Em relação a população, a limpeza era intensa e solidária. Vizinhos se ajudando na remoção da sujeira ou fornecendo materiais necessários para a retirada dos entulhos que se acumulavam dentro das residências. “Será um trabalho árduo de recuperação. Estou pelejando desde as cinco e meia da manhã desta segunda-feira, 27, mas temos que começar. A vontade é de fechar o olho, ir embora e não olhar para trás, mas isso não vai acontecer, pois temos força de vontade. Deus está para provar que temos capacidade de retomar a vida e reerguer nosso estabelecimento”, disse Ricardo, o mesmo dono de estabelecimento citado no início da matéria, que infelizmente acabou perdendo parte de seus materiais.
Ponte do Silva
No distrito a comunidade desenvolveu um mutirão de limpeza que reuniu caminhões pipas, e muita água para a retirada das lamas. A comunidade também foi bastante afetada pela enchente que adentrou Ponte do Silva e derrubou casas, comércios, danificou a ponte da comunidade e, como em outros locais, trouxe lama e entulho. A moradora Elozane explicou que o momento é de união e de amor ao próximo, pois o mais importante permaneceu, ou seja, a vida das pessoas atingidas pela enchente. “Ficamos assustados com a enchente. Na minha casa, a água ficou a um degrau de entrar no segundo andar. Mas passou, e o momento agora é de ajudar o próximo”. Outra moradora de Ponte do Silva, que também estava participando do mutirão, Luciane, evidenciou que a situação era de união. “O pessoal do Córrego dos Hott também trouxe água potável para nos ajudar, e outras pessoas também nos ajudaram com doações de roupas e alimentos para os mais afetados pela enchente. Estamos limpando para reconstruir, pois Graças a Deus, perdemos os bens materiais, mas estamos com saúde e isto é o mais importante”, destacou.
Vila Formosa
Os moradores também contabilizaram os prejuízos provocados pela enchente. Casas e carros estavam completamente tomados pelo barro advindo da tragédia. Moradores tentaram realocar seus imóveis para o segundo andar, mas sem sucesso, em decorrência do aumento dás águas do rio São Luís – que subiu mais de 4 metros na localidade. Em função das cheias, muitas pessoas perderam seus bens e necessitavam de auxílio das autoridades. “Não acreditava que viria uma enchente dessa proporção. Mas quando ela chegou, invadiu minha casa e me deixou ilhado. Uma peça pesada veio junto com as águas e acabou destruindo parte da minha casa. Podemos dizer que eu perdi tudo, porque os materiais que estavam embaixo da casa – máquina de lavar, camas, geladeiras, fogão, foram carregados pela força das águas”, disse o morador Joselino.
Emergência
No dia 26, o Governador Romeu Zema acompanhou a situação na região de Manhuaçu. Durante a tarde, ele sobrevoou as cidades de Manhumirim, Alto Jequitibá, Alto Caparaó, Espera Feliz e Caparaó e esteve na cidade de Manhuaçu para avaliar os danos causados pelas chuvas. O governador informou que assinou decreto declarando situação de emergência em 47 municípios mineiros, muitos deles da região. A Defesa Civil estadual irá mobilizar todos os órgãos estaduais nas ações de resposta e reabilitação dos cenários. O decreto também facilita a aquisição de bens necessários para as atividades visando à recuperação das cidades.

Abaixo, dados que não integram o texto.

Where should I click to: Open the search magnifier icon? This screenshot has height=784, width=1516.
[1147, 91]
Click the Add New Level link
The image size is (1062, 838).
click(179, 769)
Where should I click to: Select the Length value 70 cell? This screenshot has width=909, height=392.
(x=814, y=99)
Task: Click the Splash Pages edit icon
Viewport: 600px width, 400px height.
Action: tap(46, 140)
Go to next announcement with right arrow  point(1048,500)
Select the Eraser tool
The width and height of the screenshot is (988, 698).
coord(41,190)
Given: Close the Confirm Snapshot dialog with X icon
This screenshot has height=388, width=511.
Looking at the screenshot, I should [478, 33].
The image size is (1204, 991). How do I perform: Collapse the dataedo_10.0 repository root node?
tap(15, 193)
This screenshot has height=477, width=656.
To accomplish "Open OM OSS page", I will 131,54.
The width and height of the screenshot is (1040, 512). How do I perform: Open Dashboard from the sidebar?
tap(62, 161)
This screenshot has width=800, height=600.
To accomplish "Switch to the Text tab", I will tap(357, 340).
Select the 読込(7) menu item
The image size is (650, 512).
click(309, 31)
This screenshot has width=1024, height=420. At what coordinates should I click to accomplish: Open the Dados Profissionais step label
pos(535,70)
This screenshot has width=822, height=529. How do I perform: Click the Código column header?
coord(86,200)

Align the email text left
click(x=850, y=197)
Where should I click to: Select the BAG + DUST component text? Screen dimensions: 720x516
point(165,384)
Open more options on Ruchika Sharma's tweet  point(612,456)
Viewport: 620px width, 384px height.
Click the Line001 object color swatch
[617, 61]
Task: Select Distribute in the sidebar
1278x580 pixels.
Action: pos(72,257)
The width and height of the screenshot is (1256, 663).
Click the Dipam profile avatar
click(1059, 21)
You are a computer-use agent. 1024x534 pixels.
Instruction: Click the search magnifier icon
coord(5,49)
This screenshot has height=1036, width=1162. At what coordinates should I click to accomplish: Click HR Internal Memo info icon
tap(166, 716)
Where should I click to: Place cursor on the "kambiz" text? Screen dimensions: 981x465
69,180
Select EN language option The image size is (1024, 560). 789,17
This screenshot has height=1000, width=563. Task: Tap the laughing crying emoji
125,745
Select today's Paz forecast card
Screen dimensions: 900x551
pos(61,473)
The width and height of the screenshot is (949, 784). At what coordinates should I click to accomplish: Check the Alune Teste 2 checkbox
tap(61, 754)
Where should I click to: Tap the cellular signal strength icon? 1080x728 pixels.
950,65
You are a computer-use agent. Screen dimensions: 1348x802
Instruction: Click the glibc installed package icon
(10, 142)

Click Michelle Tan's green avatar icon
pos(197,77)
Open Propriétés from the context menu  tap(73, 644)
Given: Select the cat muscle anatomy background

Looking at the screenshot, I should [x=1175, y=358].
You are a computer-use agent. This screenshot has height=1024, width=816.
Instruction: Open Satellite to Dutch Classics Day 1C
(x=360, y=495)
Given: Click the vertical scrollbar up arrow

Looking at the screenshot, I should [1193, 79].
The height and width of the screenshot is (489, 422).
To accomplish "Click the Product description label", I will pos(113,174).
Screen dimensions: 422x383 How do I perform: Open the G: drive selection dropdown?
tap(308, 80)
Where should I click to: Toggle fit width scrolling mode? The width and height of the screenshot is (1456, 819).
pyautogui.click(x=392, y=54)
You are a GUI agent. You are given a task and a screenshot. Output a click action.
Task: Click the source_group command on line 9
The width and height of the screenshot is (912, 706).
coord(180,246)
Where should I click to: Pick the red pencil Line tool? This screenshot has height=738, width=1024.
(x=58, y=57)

“Tanto o Governo do Estado, por meio da Defesa Civil, como o governo federal têm se empenhado para que as áreas atingidas sejam reparadas o quanto antes. A grande prioridade no momento é ajudar essas pessoas. E assim que o tempo melhorar e os danos forem levantados, nós daremos prosseguimento com essa reparação. O próprio ministério do Desenvolvimento Regional vai receber, a partir dessa semana, das próprias prefeituras e da nossa secretaria de Infraestrutura e Mobilidade, aquilo que já há de danos com mais detalhes para que ele possa separar alguma verba, para que essas obras sejam feitas com a maior agilidade possível”, afirmou.